▶ AVAILABLE RECORDS
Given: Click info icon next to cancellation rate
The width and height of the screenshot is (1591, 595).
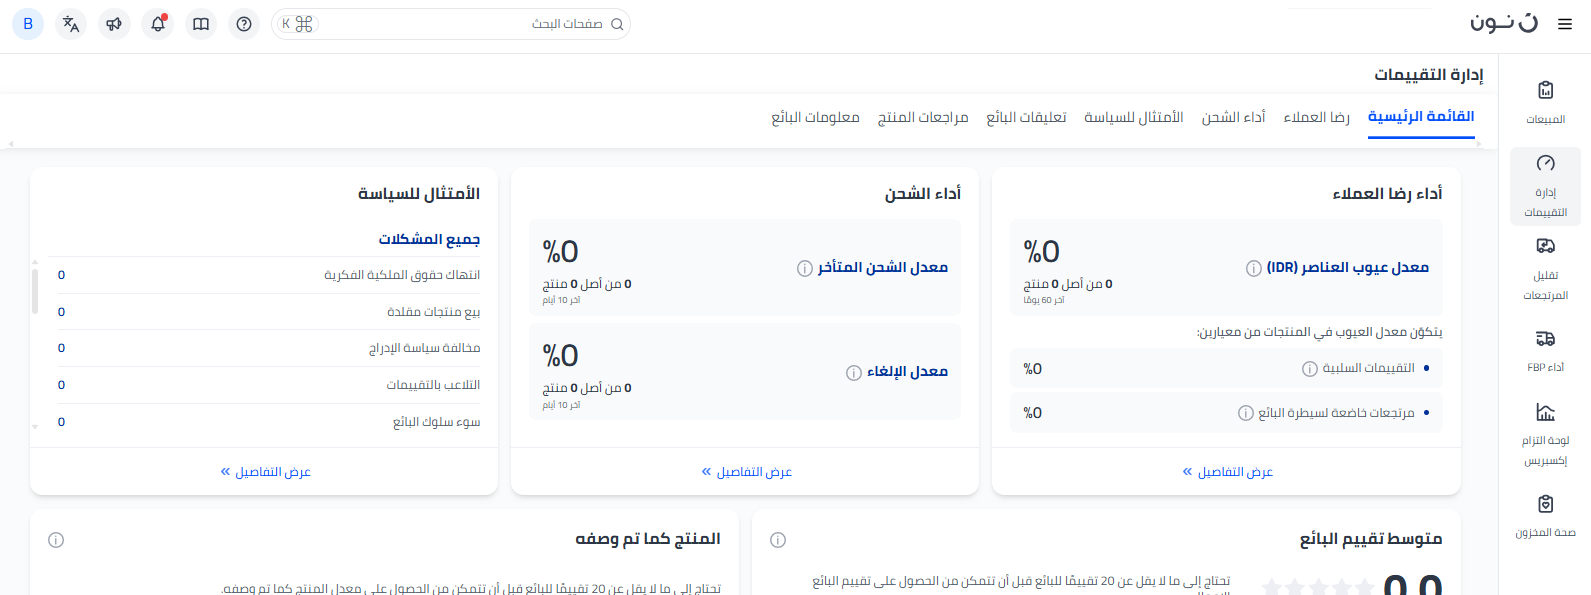Looking at the screenshot, I should click(853, 373).
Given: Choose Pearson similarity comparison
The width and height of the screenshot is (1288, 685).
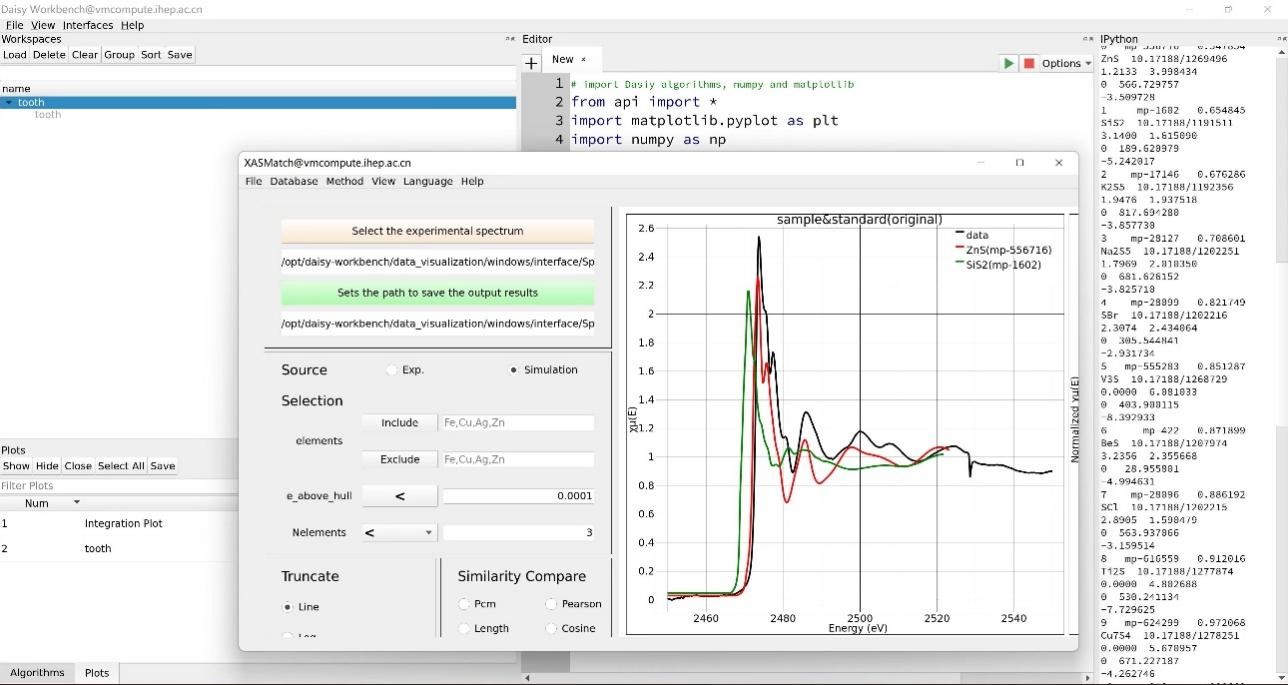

▶ WHAT YOU ARE ASKED TO DO
After removing the pictures, set down every record above exactly as it stands.

▶ WRITTEN RESPONSE
Given: Click info icon next to cancellation rate
The width and height of the screenshot is (1591, 595).
Looking at the screenshot, I should click(853, 373).
Given: Choose Pearson similarity comparison
The width and height of the screenshot is (1288, 685).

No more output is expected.